*** Data supplied ***

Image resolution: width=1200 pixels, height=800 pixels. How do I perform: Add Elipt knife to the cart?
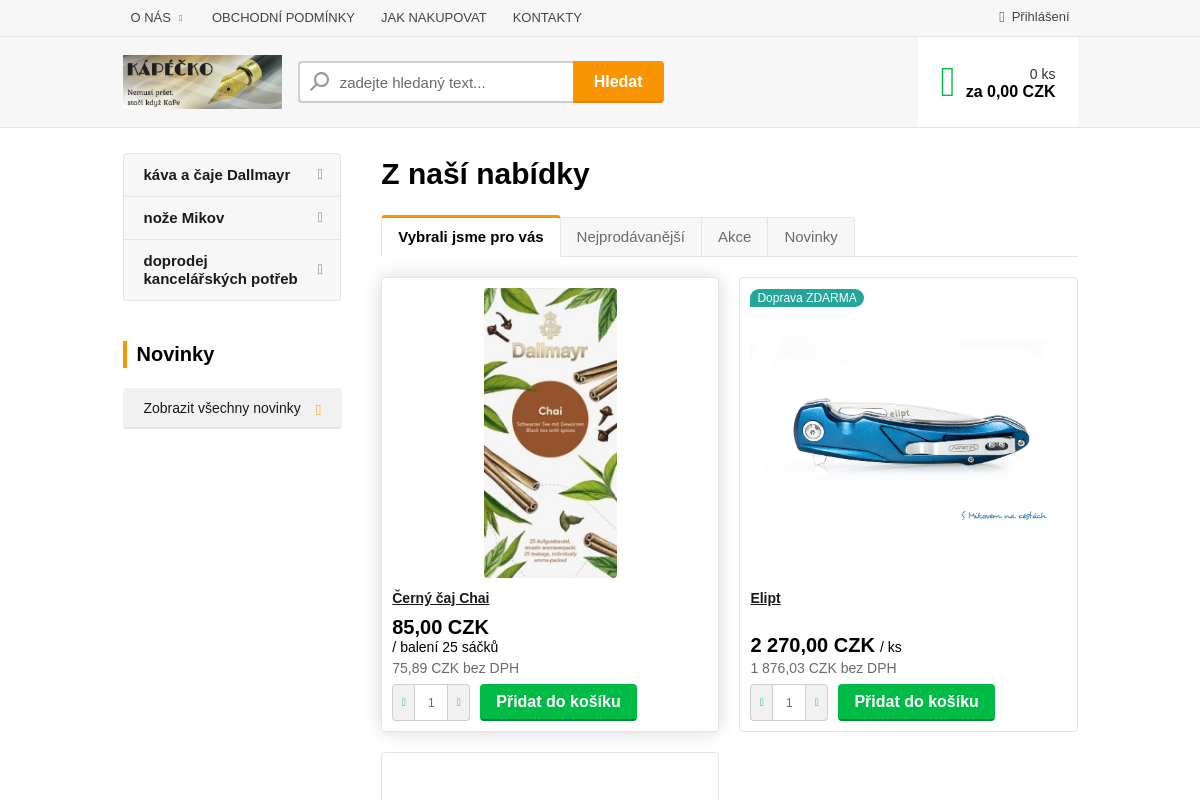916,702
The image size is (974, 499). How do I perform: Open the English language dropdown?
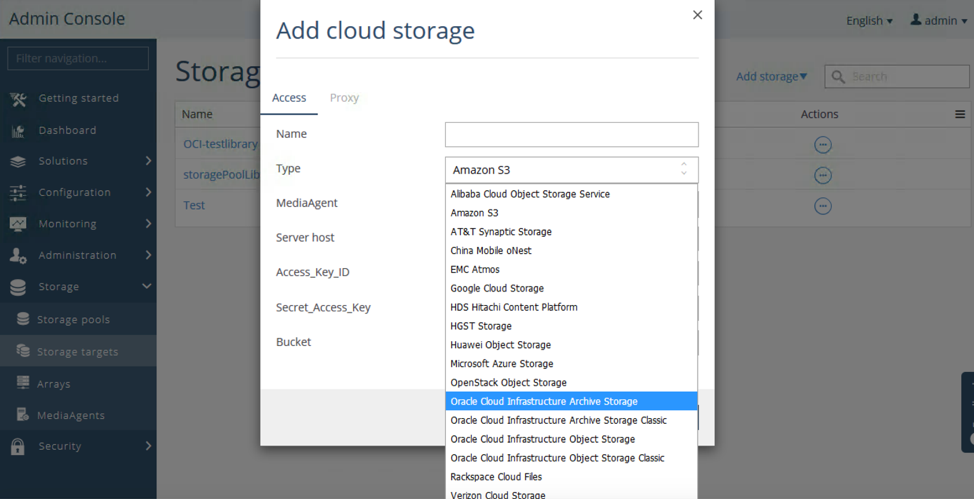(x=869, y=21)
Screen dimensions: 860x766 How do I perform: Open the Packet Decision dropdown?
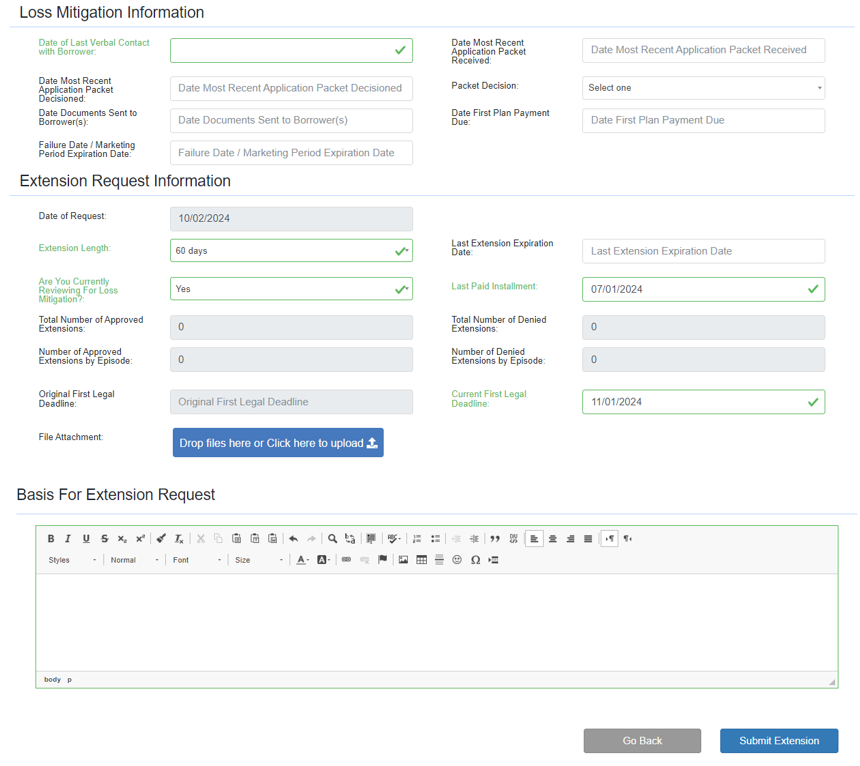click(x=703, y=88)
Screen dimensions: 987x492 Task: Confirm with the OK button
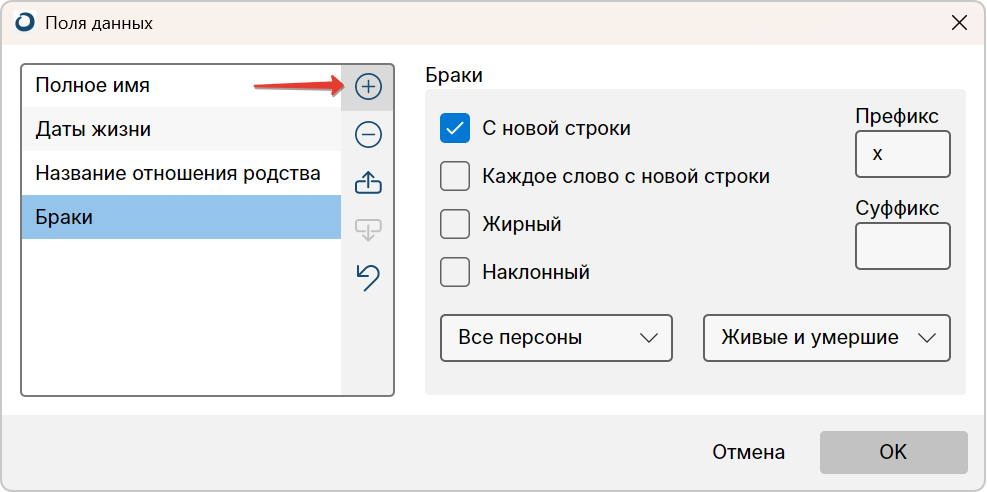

***
*** Data supplied ***

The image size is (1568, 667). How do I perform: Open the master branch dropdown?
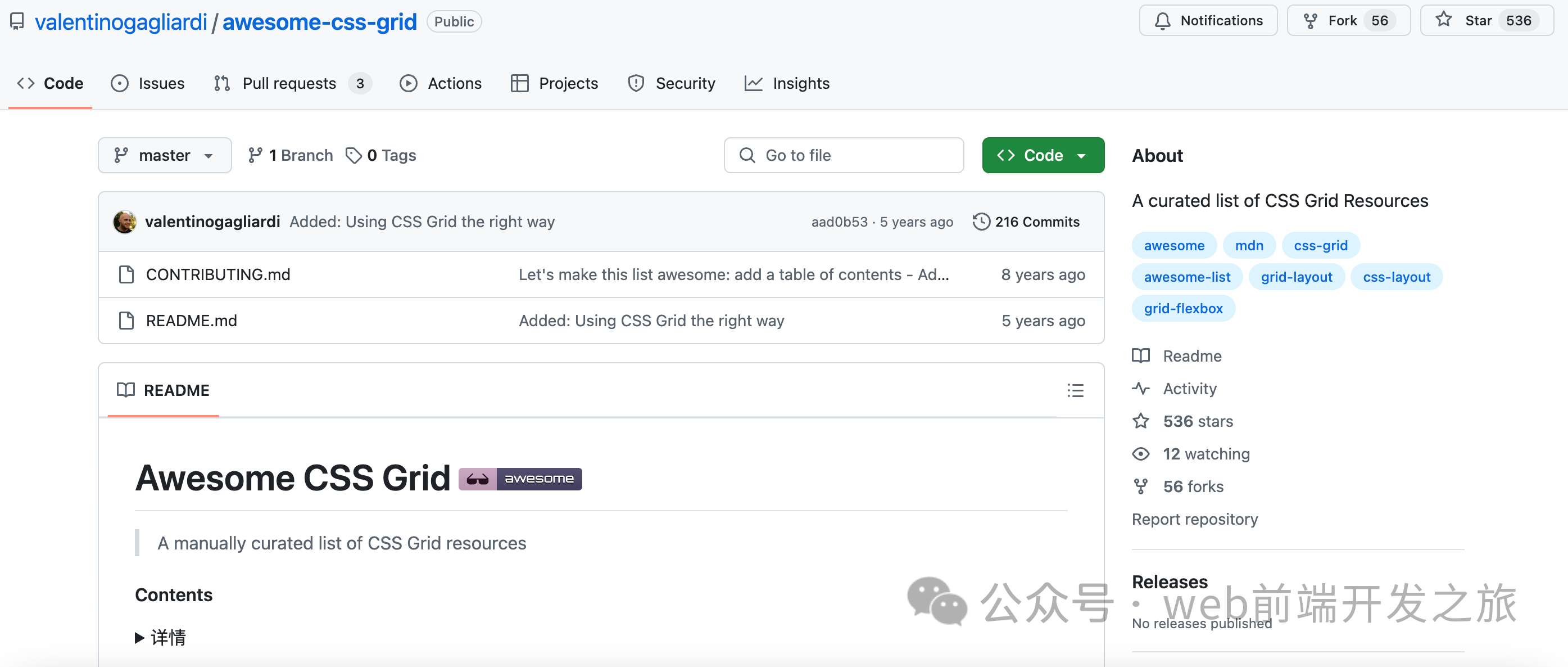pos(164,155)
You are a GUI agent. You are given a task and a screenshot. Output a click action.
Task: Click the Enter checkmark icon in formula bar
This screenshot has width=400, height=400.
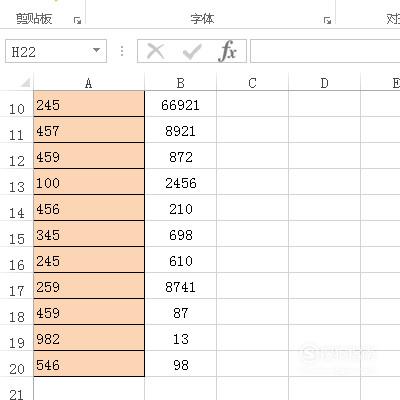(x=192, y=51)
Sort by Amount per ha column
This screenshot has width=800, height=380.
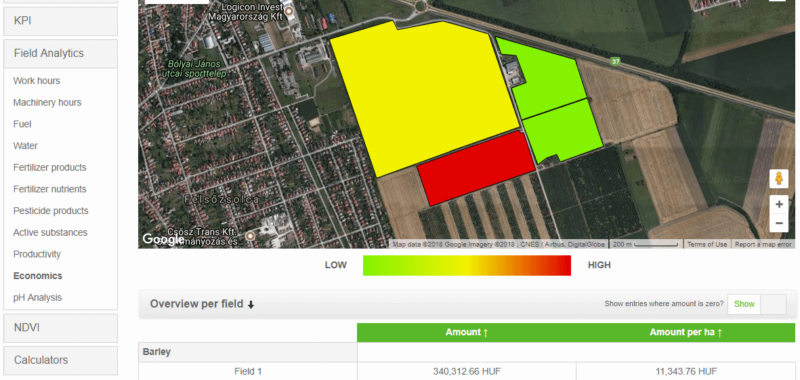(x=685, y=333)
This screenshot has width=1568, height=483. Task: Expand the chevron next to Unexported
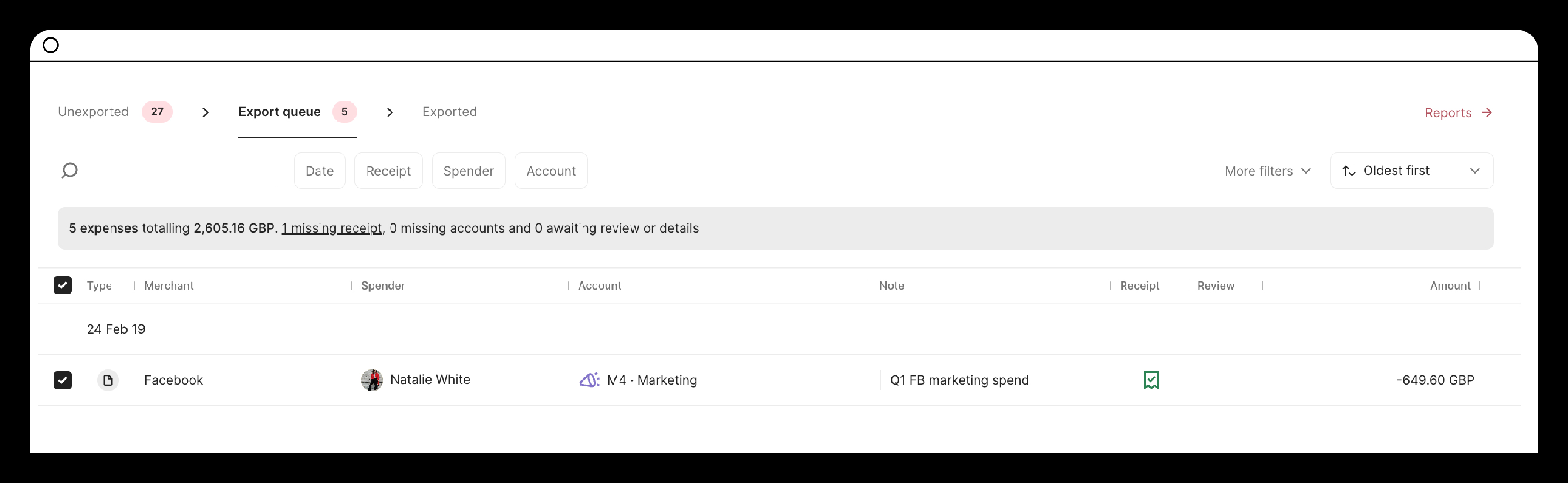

***

Starting at the line containing "Image resolution: width=1200" and ending at the line containing "Screen dimensions: 987x492", render those lines as a Markdown table with columns Index and Line, numbering each one. Skip blank lines and leave the pictures out.

| Index | Line |
|---|---|
| 1 | Image resolution: width=1200 pixels, height=800 pixels. How do I perform: Add Elipt knife to the cart? |
| 2 | 916,702 |
| 3 | The image size is (974, 499). How do I perform: Open the English language dropdown? |
| 4 | (x=869, y=21) |
| 5 | Screen dimensions: 860x766 How do I perform: Open the Packet Decision dropdown? |
| 6 | click(x=703, y=88) |
| 7 | Screen dimensions: 987x492 Task: Confirm with the OK button |